Description of the task:
Write the data below out again in full, exactly as shown.

Dataset extract:
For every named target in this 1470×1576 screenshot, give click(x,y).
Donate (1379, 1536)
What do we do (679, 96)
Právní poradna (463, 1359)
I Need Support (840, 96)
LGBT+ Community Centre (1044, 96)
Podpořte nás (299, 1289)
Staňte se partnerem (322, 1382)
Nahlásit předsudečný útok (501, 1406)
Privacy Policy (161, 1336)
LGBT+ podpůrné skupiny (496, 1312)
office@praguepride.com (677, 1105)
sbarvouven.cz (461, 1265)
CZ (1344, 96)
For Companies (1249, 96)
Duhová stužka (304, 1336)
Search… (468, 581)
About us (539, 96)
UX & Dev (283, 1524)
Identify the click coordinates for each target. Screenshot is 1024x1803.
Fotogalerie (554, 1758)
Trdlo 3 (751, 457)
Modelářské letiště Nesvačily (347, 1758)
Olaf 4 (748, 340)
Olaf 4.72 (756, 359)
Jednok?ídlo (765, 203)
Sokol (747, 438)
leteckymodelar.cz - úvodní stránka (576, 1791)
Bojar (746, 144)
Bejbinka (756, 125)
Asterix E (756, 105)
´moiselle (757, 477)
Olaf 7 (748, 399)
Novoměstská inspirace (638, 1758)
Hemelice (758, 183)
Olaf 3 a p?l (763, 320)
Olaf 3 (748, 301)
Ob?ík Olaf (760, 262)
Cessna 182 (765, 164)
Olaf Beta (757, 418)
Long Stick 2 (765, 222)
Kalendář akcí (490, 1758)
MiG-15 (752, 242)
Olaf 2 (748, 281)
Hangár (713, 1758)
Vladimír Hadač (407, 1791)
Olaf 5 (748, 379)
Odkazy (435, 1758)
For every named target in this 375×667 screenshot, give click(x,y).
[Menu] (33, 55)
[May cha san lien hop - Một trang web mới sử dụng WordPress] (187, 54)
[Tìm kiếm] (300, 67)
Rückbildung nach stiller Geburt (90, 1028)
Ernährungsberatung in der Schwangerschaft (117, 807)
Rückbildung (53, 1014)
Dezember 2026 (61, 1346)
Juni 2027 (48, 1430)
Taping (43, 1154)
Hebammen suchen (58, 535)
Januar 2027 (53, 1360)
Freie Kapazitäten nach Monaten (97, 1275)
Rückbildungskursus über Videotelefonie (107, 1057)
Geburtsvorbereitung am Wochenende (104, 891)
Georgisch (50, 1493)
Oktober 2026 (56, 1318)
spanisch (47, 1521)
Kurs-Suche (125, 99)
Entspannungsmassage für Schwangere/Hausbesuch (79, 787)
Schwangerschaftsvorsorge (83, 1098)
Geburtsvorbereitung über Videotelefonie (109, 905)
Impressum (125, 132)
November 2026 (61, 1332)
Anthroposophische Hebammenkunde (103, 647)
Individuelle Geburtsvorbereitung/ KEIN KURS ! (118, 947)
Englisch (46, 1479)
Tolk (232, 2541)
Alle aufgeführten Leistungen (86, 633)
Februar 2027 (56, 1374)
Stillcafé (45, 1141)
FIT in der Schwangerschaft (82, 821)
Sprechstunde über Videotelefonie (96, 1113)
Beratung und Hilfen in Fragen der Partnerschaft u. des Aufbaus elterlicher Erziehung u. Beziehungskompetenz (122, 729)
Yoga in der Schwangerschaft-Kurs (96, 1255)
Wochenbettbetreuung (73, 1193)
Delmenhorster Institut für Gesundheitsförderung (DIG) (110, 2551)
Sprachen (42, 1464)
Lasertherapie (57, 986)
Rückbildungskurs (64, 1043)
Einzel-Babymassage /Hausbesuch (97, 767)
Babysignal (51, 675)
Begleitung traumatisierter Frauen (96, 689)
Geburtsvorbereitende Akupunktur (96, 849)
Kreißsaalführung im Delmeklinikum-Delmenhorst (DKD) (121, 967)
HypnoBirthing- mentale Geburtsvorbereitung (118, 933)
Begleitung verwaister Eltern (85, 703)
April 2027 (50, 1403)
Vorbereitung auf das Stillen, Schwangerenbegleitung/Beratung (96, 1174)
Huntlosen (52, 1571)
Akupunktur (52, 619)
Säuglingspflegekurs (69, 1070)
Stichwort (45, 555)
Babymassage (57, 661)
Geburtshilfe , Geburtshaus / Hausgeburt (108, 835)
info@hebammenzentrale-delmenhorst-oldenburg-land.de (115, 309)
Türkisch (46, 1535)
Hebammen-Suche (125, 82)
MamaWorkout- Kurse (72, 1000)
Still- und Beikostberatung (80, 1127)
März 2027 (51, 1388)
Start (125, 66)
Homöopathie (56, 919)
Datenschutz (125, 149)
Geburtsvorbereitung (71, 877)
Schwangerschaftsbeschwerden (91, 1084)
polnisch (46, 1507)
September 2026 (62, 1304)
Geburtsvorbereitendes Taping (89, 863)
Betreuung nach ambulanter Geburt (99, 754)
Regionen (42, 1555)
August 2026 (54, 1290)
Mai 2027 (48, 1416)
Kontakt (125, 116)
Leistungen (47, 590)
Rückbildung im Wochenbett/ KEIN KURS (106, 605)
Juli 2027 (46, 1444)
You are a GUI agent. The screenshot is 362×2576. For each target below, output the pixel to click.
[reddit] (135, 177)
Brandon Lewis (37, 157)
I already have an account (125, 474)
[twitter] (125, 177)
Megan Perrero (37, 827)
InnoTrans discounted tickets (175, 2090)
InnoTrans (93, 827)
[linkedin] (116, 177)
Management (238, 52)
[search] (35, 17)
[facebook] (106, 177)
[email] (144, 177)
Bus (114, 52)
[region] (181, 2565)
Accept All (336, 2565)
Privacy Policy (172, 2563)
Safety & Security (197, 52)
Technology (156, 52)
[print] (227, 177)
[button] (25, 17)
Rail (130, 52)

Solution to the problem:
For every named target in this 1470×1576 screenshot, give click(x,y).
Donate (1379, 1536)
What do we do (679, 96)
Právní poradna (463, 1359)
I Need Support (840, 96)
LGBT+ Community Centre (1044, 96)
Podpořte nás (299, 1289)
Staňte se partnerem (322, 1382)
Nahlásit předsudečný útok (501, 1406)
Privacy Policy (161, 1336)
LGBT+ podpůrné skupiny (496, 1312)
office@praguepride.com (677, 1105)
sbarvouven.cz (461, 1265)
CZ (1344, 96)
For Companies (1249, 96)
Duhová stužka (304, 1336)
Search… (468, 581)
About us (539, 96)
UX & Dev (283, 1524)
Identify the click coordinates for each target. Screenshot is 1024x1803.
Fotogalerie (554, 1758)
Trdlo 3 (751, 457)
Modelářské letiště Nesvačily (347, 1758)
Olaf 4 (748, 340)
Olaf 4.72 (756, 359)
Jednok?ídlo (765, 203)
Sokol (747, 438)
leteckymodelar.cz - úvodní stránka (576, 1791)
Bojar (746, 144)
Bejbinka (756, 125)
Asterix E (756, 105)
´moiselle (757, 477)
Olaf 7 (748, 399)
Novoměstská inspirace (638, 1758)
Hemelice (758, 183)
Olaf 3 a p?l (763, 320)
Olaf 3 (748, 301)
Ob?ík Olaf (760, 262)
Cessna 182 (765, 164)
Olaf Beta (757, 418)
Long Stick 2 (765, 222)
Kalendář akcí (490, 1758)
MiG-15 (752, 242)
Olaf 2 (748, 281)
Hangár (713, 1758)
Vladimír Hadač (407, 1791)
Olaf 5 (748, 379)
Odkazy (435, 1758)
For every named target in this 375×667 screenshot, give click(x,y).
[Menu] (33, 55)
[May cha san lien hop - Một trang web mới sử dụng WordPress] (187, 54)
[Tìm kiếm] (300, 67)
Rückbildung nach stiller Geburt (90, 1028)
Ernährungsberatung in der Schwangerschaft (117, 807)
Rückbildung (53, 1014)
Dezember 2026 (61, 1346)
Juni 2027 (48, 1430)
Taping (43, 1154)
Hebammen suchen (58, 535)
Januar 2027 (53, 1360)
Freie Kapazitäten nach Monaten (97, 1275)
Rückbildungskursus über Videotelefonie (107, 1057)
Geburtsvorbereitung am Wochenende (104, 891)
Georgisch (50, 1493)
Oktober 2026 (56, 1318)
spanisch (47, 1521)
Kurs-Suche (125, 99)
Entspannungsmassage für Schwangere/Hausbesuch (79, 787)
Schwangerschaftsvorsorge (83, 1098)
Geburtsvorbereitung über Videotelefonie (109, 905)
Impressum (125, 132)
November 2026 (61, 1332)
Anthroposophische Hebammenkunde (103, 647)
Individuelle Geburtsvorbereitung/ KEIN KURS ! (118, 947)
Englisch (46, 1479)
Tolk (232, 2541)
Alle aufgeführten Leistungen (86, 633)
Februar 2027 (56, 1374)
Stillcafé (45, 1141)
FIT in der Schwangerschaft (82, 821)
Sprechstunde über Videotelefonie (96, 1113)
Beratung und Hilfen in Fragen der Partnerschaft u. des Aufbaus elterlicher Erziehung u. Beziehungskompetenz (122, 729)
Yoga in der Schwangerschaft-Kurs (96, 1255)
Wochenbettbetreuung (73, 1193)
Delmenhorster Institut für Gesundheitsförderung (DIG) (110, 2551)
Sprachen (42, 1464)
Lasertherapie (57, 986)
Rückbildungskurs (64, 1043)
Einzel-Babymassage /Hausbesuch (97, 767)
Babysignal (51, 675)
Begleitung traumatisierter Frauen (96, 689)
Geburtsvorbereitende Akupunktur (96, 849)
Kreißsaalführung im Delmeklinikum-Delmenhorst (DKD) (121, 967)
HypnoBirthing- mentale Geburtsvorbereitung (118, 933)
Begleitung verwaister Eltern (85, 703)
April 2027 (50, 1403)
Vorbereitung auf das Stillen, Schwangerenbegleitung/Beratung (96, 1174)
Huntlosen (52, 1571)
Akupunktur (52, 619)
Säuglingspflegekurs (69, 1070)
Stichwort (45, 555)
Babymassage (57, 661)
Geburtshilfe , Geburtshaus / Hausgeburt (108, 835)
info@hebammenzentrale-delmenhorst-oldenburg-land.de (115, 309)
Türkisch (46, 1535)
Hebammen-Suche (125, 82)
MamaWorkout- Kurse (72, 1000)
Still- und Beikostberatung (80, 1127)
März 2027 (51, 1388)
Start (125, 66)
Homöopathie (56, 919)
Datenschutz (125, 149)
Geburtsvorbereitung (71, 877)
Schwangerschaftsbeschwerden (91, 1084)
polnisch (46, 1507)
September 2026 (62, 1304)
Geburtsvorbereitendes Taping (89, 863)
Betreuung nach ambulanter Geburt (99, 754)
Regionen (42, 1555)
August 2026 (54, 1290)
Mai 2027 (48, 1416)
Kontakt (125, 116)
Leistungen (47, 590)
Rückbildung im Wochenbett/ KEIN KURS (106, 605)
Juli 2027 (46, 1444)
You are a GUI agent. The screenshot is 362×2576. For each target below, output the pixel to click.
[reddit] (135, 177)
Brandon Lewis (37, 157)
I already have an account (125, 474)
[twitter] (125, 177)
Megan Perrero (37, 827)
InnoTrans discounted tickets (175, 2090)
InnoTrans (93, 827)
[linkedin] (116, 177)
Management (238, 52)
[search] (35, 17)
[facebook] (106, 177)
[email] (144, 177)
Bus (114, 52)
[region] (181, 2565)
Accept All (336, 2565)
Privacy Policy (172, 2563)
Safety & Security (197, 52)
Technology (156, 52)
[print] (227, 177)
[button] (25, 17)
Rail (130, 52)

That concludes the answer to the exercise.